The carriages would be isolated for use by women and children to address “shocking” statistics on assaults and sexual offences on Sydney’s train system.
A trial could test whether the carriages – fitted with CCTV and a distress button, and regularly patrolled – improved security on services after 8pm, Rail, Tram and Bus Union national secretary Bob Nanva said.
“There is an epidemic there, no one wants to talk about it, no one wants to acknowledge it and no one wants to do anything about it,” he told The New Daily.
“We’re calling for public transport authorities around the country to do more to protect commuters from thugs, dickheads and perverts on public transport.”

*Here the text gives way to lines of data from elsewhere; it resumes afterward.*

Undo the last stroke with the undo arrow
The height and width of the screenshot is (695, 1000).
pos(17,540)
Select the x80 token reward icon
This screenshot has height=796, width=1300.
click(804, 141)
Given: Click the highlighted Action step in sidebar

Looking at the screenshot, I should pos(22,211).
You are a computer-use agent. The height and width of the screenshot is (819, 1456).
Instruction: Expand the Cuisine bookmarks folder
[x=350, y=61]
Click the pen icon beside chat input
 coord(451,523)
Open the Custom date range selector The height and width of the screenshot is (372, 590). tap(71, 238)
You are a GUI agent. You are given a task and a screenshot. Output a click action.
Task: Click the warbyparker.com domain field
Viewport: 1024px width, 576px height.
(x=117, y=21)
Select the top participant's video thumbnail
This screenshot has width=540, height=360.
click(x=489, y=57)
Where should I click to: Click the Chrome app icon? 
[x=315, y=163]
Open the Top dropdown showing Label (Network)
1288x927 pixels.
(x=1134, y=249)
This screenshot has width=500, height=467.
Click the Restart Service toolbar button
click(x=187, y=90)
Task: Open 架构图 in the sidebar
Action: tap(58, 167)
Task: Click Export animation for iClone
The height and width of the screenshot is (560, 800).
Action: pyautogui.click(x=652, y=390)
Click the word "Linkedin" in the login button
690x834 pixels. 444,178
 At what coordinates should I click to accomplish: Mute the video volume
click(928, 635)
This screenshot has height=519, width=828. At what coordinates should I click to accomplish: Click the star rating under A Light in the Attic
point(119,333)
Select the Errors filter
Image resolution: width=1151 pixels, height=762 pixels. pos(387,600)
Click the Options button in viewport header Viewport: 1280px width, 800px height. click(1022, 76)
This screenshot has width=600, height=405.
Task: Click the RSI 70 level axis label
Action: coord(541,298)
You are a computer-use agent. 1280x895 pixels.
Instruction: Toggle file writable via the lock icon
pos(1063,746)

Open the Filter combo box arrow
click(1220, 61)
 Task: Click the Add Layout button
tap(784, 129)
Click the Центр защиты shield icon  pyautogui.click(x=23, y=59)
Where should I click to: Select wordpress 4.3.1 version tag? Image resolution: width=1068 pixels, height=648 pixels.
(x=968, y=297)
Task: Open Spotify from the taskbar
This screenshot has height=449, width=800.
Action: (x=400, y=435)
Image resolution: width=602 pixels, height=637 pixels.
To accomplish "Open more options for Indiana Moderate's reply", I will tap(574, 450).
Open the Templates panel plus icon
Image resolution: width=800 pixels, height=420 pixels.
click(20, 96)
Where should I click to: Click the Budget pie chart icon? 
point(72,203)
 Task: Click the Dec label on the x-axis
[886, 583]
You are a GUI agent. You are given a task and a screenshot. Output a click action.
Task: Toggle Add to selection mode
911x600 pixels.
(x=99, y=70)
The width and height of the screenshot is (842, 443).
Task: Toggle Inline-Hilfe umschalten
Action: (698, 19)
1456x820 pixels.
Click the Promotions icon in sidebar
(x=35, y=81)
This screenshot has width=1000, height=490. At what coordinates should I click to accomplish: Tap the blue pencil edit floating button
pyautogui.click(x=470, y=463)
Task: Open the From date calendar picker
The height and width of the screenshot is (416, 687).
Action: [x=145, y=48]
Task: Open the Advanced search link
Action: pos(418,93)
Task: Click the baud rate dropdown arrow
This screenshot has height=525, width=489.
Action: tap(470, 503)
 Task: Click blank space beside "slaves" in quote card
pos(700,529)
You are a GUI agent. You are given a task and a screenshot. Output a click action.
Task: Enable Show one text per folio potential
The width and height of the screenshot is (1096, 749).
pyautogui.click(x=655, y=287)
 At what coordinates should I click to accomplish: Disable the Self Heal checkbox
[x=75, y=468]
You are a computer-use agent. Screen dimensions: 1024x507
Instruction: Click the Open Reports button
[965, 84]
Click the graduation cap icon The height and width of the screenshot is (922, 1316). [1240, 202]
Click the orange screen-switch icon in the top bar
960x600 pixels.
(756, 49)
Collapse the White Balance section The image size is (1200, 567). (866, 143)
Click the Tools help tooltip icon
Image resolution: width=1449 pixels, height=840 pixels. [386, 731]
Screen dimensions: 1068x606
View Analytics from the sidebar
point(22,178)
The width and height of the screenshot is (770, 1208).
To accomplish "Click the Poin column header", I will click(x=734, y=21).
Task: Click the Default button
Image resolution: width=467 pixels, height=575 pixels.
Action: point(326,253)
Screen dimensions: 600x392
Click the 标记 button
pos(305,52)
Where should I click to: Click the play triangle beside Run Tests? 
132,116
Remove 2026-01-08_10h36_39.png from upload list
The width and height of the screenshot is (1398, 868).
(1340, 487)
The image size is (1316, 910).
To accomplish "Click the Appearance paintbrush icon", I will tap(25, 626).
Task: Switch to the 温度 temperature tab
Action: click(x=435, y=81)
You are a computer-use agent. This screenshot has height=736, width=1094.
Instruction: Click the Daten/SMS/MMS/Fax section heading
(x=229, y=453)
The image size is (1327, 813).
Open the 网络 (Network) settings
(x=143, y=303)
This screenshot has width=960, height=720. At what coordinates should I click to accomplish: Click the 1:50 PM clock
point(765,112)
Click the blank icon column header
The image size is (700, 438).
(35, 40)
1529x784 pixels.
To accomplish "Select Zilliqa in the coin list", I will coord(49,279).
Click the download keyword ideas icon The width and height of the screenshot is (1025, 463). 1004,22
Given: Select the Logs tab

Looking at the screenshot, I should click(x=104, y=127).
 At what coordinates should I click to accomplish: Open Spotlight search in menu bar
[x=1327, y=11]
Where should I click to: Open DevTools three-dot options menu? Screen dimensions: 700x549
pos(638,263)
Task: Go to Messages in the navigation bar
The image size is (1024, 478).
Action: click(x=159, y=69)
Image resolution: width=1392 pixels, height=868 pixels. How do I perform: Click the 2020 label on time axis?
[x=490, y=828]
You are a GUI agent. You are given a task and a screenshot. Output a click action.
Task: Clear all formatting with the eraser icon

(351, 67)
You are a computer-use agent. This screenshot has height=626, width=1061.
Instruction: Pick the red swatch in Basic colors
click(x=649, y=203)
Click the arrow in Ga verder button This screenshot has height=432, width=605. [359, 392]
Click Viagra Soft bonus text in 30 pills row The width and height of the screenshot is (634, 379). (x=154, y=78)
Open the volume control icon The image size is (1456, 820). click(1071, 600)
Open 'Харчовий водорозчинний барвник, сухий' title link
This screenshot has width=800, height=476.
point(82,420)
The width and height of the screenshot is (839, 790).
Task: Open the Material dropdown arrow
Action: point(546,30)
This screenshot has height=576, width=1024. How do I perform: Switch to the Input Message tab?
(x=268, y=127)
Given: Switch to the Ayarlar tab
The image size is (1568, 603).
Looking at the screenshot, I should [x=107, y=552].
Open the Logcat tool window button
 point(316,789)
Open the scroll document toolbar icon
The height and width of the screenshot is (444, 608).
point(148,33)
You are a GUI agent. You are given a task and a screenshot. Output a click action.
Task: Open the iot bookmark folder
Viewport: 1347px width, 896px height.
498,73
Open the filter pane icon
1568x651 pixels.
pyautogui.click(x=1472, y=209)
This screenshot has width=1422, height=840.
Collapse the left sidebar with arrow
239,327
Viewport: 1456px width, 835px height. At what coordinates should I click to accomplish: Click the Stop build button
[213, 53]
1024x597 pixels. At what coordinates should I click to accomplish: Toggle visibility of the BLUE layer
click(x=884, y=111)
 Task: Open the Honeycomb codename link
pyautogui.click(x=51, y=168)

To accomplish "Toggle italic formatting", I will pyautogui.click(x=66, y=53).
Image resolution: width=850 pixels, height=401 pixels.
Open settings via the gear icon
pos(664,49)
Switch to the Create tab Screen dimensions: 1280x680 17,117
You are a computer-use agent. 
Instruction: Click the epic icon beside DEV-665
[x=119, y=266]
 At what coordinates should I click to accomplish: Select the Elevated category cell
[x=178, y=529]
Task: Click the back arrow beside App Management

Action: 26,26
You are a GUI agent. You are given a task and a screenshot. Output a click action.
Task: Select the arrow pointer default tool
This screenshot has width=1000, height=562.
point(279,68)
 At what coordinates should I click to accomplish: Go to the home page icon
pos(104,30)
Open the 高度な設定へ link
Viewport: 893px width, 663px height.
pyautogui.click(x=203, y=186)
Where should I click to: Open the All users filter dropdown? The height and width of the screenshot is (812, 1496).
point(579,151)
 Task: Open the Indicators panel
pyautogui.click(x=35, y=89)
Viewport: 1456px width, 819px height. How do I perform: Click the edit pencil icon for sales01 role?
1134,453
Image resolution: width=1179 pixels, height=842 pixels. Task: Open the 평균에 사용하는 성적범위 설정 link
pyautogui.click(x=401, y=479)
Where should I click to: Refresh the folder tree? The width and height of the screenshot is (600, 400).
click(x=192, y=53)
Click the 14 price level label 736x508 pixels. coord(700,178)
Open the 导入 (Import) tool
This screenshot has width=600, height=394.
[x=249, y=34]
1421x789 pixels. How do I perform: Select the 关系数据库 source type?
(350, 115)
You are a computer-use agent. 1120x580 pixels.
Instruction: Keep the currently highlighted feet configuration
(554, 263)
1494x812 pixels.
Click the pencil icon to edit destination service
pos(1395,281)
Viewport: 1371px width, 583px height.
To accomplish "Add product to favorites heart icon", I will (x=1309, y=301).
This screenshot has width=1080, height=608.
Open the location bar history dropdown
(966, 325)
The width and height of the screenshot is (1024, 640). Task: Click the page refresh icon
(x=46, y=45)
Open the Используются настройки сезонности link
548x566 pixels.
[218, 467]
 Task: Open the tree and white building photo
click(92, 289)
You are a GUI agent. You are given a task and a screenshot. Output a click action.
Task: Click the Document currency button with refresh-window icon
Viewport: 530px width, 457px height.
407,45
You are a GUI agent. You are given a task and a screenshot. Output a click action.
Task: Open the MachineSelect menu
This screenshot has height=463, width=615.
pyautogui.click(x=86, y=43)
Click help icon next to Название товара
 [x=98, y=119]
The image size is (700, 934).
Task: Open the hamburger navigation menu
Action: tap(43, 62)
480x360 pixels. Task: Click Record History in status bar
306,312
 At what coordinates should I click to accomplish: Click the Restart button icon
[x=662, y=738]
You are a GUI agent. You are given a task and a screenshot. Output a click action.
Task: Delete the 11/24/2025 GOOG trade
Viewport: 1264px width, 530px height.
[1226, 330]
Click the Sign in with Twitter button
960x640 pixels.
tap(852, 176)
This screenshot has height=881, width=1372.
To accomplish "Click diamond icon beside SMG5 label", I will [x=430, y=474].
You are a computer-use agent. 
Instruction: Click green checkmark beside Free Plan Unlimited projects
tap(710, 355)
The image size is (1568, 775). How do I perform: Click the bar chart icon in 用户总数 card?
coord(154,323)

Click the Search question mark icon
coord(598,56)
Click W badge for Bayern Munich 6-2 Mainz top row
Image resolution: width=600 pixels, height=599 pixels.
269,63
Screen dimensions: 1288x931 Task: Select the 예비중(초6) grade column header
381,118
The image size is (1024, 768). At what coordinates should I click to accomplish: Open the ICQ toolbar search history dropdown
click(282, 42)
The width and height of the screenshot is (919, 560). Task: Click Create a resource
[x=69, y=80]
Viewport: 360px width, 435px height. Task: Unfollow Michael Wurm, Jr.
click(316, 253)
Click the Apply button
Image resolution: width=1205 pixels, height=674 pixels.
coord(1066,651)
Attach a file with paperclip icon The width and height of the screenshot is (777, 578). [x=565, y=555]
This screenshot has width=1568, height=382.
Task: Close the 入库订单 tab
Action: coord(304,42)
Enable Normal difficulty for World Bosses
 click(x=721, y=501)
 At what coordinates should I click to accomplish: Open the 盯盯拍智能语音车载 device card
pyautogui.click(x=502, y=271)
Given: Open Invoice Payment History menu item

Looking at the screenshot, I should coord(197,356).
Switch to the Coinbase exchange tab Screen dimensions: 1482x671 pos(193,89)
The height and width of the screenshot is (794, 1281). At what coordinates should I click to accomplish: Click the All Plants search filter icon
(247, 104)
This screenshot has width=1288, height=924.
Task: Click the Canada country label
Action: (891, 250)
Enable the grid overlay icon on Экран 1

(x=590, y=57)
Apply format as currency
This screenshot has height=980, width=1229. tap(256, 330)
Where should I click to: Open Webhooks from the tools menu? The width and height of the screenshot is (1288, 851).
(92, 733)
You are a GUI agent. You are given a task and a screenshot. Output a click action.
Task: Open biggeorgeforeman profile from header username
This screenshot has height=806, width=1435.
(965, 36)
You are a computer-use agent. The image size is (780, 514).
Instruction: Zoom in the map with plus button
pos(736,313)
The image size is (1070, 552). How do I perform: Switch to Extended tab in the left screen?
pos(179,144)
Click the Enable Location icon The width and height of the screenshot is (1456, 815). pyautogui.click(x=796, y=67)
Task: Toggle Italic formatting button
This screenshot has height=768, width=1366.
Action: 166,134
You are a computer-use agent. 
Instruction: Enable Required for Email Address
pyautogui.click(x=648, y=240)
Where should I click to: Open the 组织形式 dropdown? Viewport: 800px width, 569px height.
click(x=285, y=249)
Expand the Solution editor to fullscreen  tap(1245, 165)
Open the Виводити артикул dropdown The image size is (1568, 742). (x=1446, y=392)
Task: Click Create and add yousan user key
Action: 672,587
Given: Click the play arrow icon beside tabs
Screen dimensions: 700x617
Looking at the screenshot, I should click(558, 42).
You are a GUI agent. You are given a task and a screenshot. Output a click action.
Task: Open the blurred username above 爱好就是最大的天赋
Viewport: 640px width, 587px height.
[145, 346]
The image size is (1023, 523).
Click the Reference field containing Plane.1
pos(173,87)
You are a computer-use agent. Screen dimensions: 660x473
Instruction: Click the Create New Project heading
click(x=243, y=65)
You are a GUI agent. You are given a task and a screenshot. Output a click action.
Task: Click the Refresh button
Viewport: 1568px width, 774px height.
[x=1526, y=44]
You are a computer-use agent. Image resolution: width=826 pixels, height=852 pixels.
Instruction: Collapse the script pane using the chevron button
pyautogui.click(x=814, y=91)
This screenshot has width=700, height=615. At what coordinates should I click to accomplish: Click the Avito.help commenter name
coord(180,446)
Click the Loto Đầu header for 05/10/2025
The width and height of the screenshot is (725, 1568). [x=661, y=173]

But opponents said segregating men and women would not work everywhere and could create more problems.
Public Transport Users Association spokesman Daniel Bowen said people had a right to safety but it would not be effective in Victoria.
“[Segregation] is often not practical, and would worsen overcrowding – even at night, many public transport services are very busy, particularly during sporting and other events,” he told The New Daily.
“It also doesn’t solve the broader social issue of attitudes to women and other vulnerable groups.”
But Mr Nanva said “people’s sensitivities” should not be prioritised.
“What distresses me more is that there are 540 assaults and sexual offences [of women on Sydney trains in 2015] and no one has come up with a better idea to deal with those facts and figures,” he said.
So far, the NSW government has not indicated it would adopt the idea.
Divided response from women’s groups
An Australian woman who used segregated trains in other countries supported the idea.
‘Pink carriages’ were implemented in Japan in the early 2000s to combat lewd conduct. The Sydney Feminist’s Miya Yamanouchi, who lived in the east Asian country for several years, said the carriages provided a feeling of security.
“I can verify that they do provide a sense of comfort and relief for women, particularly in a country like Japan where sexual assault on public transport is rampant,” Ms Yamanouchi told The New Daily.
“I think there is certainly no harm in providing an option for women-only carriages in Australia, and this would not be disempowering for women, as we would be provided with the choice whether to sit there or not.”
But another advocate for women, Eva Cox, said the proposal targeted the victim, rather than the perpetrator.
“I suspect if men are being drunk and obnoxious they ought to be stuck away in a separate carriage rather than limit women to the special carriage,” Ms Cox told News Corp.
The New Daily contacted the NSW government for comment, but they did not respond before publication.